### TASK TO COMPLETE
Restating the data word for word is all that is required.
———
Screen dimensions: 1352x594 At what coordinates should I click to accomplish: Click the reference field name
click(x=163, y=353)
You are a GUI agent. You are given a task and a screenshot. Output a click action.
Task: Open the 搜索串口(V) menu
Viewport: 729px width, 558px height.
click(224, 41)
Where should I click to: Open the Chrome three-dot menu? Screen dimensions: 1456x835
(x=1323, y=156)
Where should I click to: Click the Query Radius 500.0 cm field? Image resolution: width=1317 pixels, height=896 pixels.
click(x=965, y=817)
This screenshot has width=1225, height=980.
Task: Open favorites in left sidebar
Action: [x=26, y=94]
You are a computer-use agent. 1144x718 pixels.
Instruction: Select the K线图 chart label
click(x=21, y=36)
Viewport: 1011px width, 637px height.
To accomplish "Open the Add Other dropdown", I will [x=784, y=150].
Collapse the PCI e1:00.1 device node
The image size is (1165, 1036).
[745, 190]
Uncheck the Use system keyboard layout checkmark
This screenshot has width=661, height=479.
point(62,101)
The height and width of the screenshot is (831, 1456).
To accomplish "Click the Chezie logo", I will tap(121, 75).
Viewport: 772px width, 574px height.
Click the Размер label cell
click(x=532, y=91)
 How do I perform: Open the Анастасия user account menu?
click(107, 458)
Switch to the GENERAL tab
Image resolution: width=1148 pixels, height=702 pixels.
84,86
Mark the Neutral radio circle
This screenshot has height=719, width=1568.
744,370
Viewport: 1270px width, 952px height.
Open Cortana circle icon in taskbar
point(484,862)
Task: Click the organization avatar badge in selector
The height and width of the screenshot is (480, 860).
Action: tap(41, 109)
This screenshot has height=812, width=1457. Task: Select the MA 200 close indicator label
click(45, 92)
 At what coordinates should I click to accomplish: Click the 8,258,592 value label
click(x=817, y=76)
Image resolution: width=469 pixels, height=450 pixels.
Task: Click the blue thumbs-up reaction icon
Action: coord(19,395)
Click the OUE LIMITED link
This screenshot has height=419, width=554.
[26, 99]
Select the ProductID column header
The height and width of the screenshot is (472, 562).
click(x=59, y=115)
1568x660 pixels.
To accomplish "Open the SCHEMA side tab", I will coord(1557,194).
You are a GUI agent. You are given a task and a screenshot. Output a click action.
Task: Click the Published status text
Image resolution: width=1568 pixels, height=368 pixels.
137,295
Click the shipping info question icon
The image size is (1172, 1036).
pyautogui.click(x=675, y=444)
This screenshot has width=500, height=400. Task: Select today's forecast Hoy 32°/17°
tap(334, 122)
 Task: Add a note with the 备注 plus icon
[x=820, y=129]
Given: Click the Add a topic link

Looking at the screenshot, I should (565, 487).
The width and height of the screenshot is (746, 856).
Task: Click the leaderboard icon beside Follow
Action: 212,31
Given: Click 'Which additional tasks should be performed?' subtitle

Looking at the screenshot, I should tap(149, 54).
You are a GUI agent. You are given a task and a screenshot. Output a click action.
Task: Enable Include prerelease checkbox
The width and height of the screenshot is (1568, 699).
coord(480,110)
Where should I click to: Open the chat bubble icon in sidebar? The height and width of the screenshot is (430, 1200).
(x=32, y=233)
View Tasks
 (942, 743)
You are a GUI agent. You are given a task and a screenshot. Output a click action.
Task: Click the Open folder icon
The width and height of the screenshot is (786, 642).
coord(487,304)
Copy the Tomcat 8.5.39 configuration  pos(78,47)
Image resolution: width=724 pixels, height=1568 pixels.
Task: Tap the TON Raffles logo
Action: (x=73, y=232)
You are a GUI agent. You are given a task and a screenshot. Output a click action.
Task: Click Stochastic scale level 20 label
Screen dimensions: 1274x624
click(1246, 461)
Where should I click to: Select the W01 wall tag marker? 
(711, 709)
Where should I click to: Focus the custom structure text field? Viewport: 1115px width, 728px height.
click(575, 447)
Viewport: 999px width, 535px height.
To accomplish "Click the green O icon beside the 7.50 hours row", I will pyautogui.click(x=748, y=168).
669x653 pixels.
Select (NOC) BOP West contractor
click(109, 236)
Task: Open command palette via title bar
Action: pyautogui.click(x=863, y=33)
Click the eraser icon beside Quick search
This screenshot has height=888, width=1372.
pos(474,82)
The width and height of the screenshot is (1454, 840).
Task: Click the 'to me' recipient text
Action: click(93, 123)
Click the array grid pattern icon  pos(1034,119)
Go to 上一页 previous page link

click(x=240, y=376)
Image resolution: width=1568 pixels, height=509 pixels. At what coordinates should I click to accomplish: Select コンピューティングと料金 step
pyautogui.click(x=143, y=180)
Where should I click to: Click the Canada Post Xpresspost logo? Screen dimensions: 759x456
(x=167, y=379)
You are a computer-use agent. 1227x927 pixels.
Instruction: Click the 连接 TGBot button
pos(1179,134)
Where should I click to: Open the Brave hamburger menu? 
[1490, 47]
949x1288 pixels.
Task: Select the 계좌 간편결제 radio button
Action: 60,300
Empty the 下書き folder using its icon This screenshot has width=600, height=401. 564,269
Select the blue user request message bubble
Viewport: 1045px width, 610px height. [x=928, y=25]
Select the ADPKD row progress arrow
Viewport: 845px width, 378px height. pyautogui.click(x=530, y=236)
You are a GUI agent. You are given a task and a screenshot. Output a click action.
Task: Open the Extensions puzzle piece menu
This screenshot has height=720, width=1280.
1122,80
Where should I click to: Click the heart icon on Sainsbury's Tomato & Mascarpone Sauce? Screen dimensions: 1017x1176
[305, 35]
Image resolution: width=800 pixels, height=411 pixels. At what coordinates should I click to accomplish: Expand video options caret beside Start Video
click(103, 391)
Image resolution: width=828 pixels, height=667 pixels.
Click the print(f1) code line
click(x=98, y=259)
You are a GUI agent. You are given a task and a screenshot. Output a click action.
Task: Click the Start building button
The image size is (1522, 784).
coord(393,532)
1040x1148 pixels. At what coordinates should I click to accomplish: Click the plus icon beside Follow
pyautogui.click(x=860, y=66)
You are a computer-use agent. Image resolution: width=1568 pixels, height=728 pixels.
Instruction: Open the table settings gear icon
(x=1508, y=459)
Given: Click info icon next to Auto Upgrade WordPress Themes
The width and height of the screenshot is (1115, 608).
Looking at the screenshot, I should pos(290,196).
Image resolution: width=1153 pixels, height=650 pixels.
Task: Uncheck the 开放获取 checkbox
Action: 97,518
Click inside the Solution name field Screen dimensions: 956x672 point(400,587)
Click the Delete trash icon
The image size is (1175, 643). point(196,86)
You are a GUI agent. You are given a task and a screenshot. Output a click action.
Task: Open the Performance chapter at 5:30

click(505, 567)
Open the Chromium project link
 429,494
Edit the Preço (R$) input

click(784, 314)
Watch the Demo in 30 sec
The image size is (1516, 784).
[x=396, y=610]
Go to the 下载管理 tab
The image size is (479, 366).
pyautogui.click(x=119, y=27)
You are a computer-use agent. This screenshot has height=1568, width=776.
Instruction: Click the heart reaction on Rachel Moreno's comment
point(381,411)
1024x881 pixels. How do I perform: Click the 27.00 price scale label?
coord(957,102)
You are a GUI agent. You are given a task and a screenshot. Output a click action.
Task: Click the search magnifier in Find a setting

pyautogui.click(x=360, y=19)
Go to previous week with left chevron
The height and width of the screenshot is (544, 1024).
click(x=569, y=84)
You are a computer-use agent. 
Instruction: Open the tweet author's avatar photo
———
### REPLY TO THE TASK
Screen dimensions: 1352x594 At what coordinates should I click to accomplish: Click the reference field name
click(x=163, y=353)
You are a GUI agent. You are given a task and a screenshot. Output a click action.
Task: Open the 搜索串口(V) menu
Viewport: 729px width, 558px height.
click(224, 41)
Where should I click to: Open the Chrome three-dot menu? Screen dimensions: 1456x835
(x=1323, y=156)
Where should I click to: Click the Query Radius 500.0 cm field? Image resolution: width=1317 pixels, height=896 pixels.
click(x=965, y=817)
This screenshot has width=1225, height=980.
Task: Open favorites in left sidebar
Action: [x=26, y=94]
You are a computer-use agent. 1144x718 pixels.
Instruction: Select the K线图 chart label
click(x=21, y=36)
Viewport: 1011px width, 637px height.
To accomplish "Open the Add Other dropdown", I will [x=784, y=150].
Collapse the PCI e1:00.1 device node
The image size is (1165, 1036).
[745, 190]
Uncheck the Use system keyboard layout checkmark
This screenshot has width=661, height=479.
point(62,101)
The height and width of the screenshot is (831, 1456).
To accomplish "Click the Chezie logo", I will tap(121, 75).
Viewport: 772px width, 574px height.
Click the Размер label cell
click(x=532, y=91)
 How do I perform: Open the Анастасия user account menu?
click(107, 458)
Switch to the GENERAL tab
Image resolution: width=1148 pixels, height=702 pixels.
84,86
Mark the Neutral radio circle
This screenshot has height=719, width=1568.
744,370
Viewport: 1270px width, 952px height.
Open Cortana circle icon in taskbar
point(484,862)
Task: Click the organization avatar badge in selector
The height and width of the screenshot is (480, 860).
Action: tap(41, 109)
This screenshot has height=812, width=1457. Task: Select the MA 200 close indicator label
click(45, 92)
 At what coordinates should I click to accomplish: Click the 8,258,592 value label
click(x=817, y=76)
Image resolution: width=469 pixels, height=450 pixels.
Task: Click the blue thumbs-up reaction icon
Action: coord(19,395)
Click the OUE LIMITED link
This screenshot has height=419, width=554.
[26, 99]
Select the ProductID column header
The height and width of the screenshot is (472, 562).
click(x=59, y=115)
1568x660 pixels.
To accomplish "Open the SCHEMA side tab", I will coord(1557,194).
You are a GUI agent. You are given a task and a screenshot. Output a click action.
Task: Click the Published status text
Image resolution: width=1568 pixels, height=368 pixels.
137,295
Click the shipping info question icon
The image size is (1172, 1036).
pyautogui.click(x=675, y=444)
This screenshot has width=500, height=400. Task: Select today's forecast Hoy 32°/17°
tap(334, 122)
 Task: Add a note with the 备注 plus icon
[x=820, y=129]
Given: Click the Add a topic link

Looking at the screenshot, I should (565, 487).
The width and height of the screenshot is (746, 856).
Task: Click the leaderboard icon beside Follow
Action: 212,31
Given: Click 'Which additional tasks should be performed?' subtitle

Looking at the screenshot, I should tap(149, 54).
You are a GUI agent. You are given a task and a screenshot. Output a click action.
Task: Enable Include prerelease checkbox
The width and height of the screenshot is (1568, 699).
coord(480,110)
Where should I click to: Open the chat bubble icon in sidebar? The height and width of the screenshot is (430, 1200).
(x=32, y=233)
View Tasks
 (942, 743)
You are a GUI agent. You are given a task and a screenshot. Output a click action.
Task: Click the Open folder icon
The width and height of the screenshot is (786, 642).
coord(487,304)
Copy the Tomcat 8.5.39 configuration  pos(78,47)
Image resolution: width=724 pixels, height=1568 pixels.
Task: Tap the TON Raffles logo
Action: (x=73, y=232)
You are a GUI agent. You are given a task and a screenshot. Output a click action.
Task: Click Stochastic scale level 20 label
Screen dimensions: 1274x624
click(1246, 461)
Where should I click to: Select the W01 wall tag marker? 
(711, 709)
Where should I click to: Focus the custom structure text field? Viewport: 1115px width, 728px height.
click(575, 447)
Viewport: 999px width, 535px height.
To accomplish "Click the green O icon beside the 7.50 hours row", I will pyautogui.click(x=748, y=168).
669x653 pixels.
Select (NOC) BOP West contractor
click(109, 236)
Task: Open command palette via title bar
Action: pyautogui.click(x=863, y=33)
Click the eraser icon beside Quick search
This screenshot has height=888, width=1372.
pos(474,82)
The width and height of the screenshot is (1454, 840).
Task: Click the 'to me' recipient text
Action: click(93, 123)
Click the array grid pattern icon  pos(1034,119)
Go to 上一页 previous page link

click(x=240, y=376)
Image resolution: width=1568 pixels, height=509 pixels. At what coordinates should I click to accomplish: Select コンピューティングと料金 step
pyautogui.click(x=143, y=180)
Where should I click to: Click the Canada Post Xpresspost logo? Screen dimensions: 759x456
(x=167, y=379)
You are a computer-use agent. 1227x927 pixels.
Instruction: Click the 连接 TGBot button
pos(1179,134)
Where should I click to: Open the Brave hamburger menu? 
[1490, 47]
949x1288 pixels.
Task: Select the 계좌 간편결제 radio button
Action: 60,300
Empty the 下書き folder using its icon This screenshot has width=600, height=401. 564,269
Select the blue user request message bubble
Viewport: 1045px width, 610px height. [x=928, y=25]
Select the ADPKD row progress arrow
Viewport: 845px width, 378px height. pyautogui.click(x=530, y=236)
You are a GUI agent. You are given a task and a screenshot. Output a click action.
Task: Open the Extensions puzzle piece menu
This screenshot has height=720, width=1280.
1122,80
Where should I click to: Click the heart icon on Sainsbury's Tomato & Mascarpone Sauce? Screen dimensions: 1017x1176
[305, 35]
Image resolution: width=800 pixels, height=411 pixels. At what coordinates should I click to accomplish: Expand video options caret beside Start Video
click(103, 391)
Image resolution: width=828 pixels, height=667 pixels.
Click the print(f1) code line
click(x=98, y=259)
You are a GUI agent. You are given a task and a screenshot. Output a click action.
Task: Click the Start building button
The image size is (1522, 784).
coord(393,532)
1040x1148 pixels. At what coordinates should I click to accomplish: Click the plus icon beside Follow
pyautogui.click(x=860, y=66)
You are a computer-use agent. Image resolution: width=1568 pixels, height=728 pixels.
Instruction: Open the table settings gear icon
(x=1508, y=459)
Given: Click info icon next to Auto Upgrade WordPress Themes
The width and height of the screenshot is (1115, 608).
Looking at the screenshot, I should pos(290,196).
Image resolution: width=1153 pixels, height=650 pixels.
Task: Uncheck the 开放获取 checkbox
Action: 97,518
Click inside the Solution name field Screen dimensions: 956x672 point(400,587)
Click the Delete trash icon
The image size is (1175, 643). point(196,86)
You are a GUI agent. You are given a task and a screenshot. Output a click action.
Task: Open the Performance chapter at 5:30

click(505, 567)
Open the Chromium project link
 429,494
Edit the Preço (R$) input

click(784, 314)
Watch the Demo in 30 sec
The image size is (1516, 784).
[x=396, y=610]
Go to the 下载管理 tab
The image size is (479, 366).
pyautogui.click(x=119, y=27)
You are a computer-use agent. This screenshot has height=1568, width=776.
Instruction: Click the heart reaction on Rachel Moreno's comment
point(381,411)
1024x881 pixels. How do I perform: Click the 27.00 price scale label?
coord(957,102)
You are a GUI agent. You are given a task and a screenshot. Output a click action.
Task: Click the search magnifier in Find a setting

pyautogui.click(x=360, y=19)
Go to previous week with left chevron
The height and width of the screenshot is (544, 1024).
click(x=569, y=84)
You are a computer-use agent. 
Instruction: Open the tweet author's avatar photo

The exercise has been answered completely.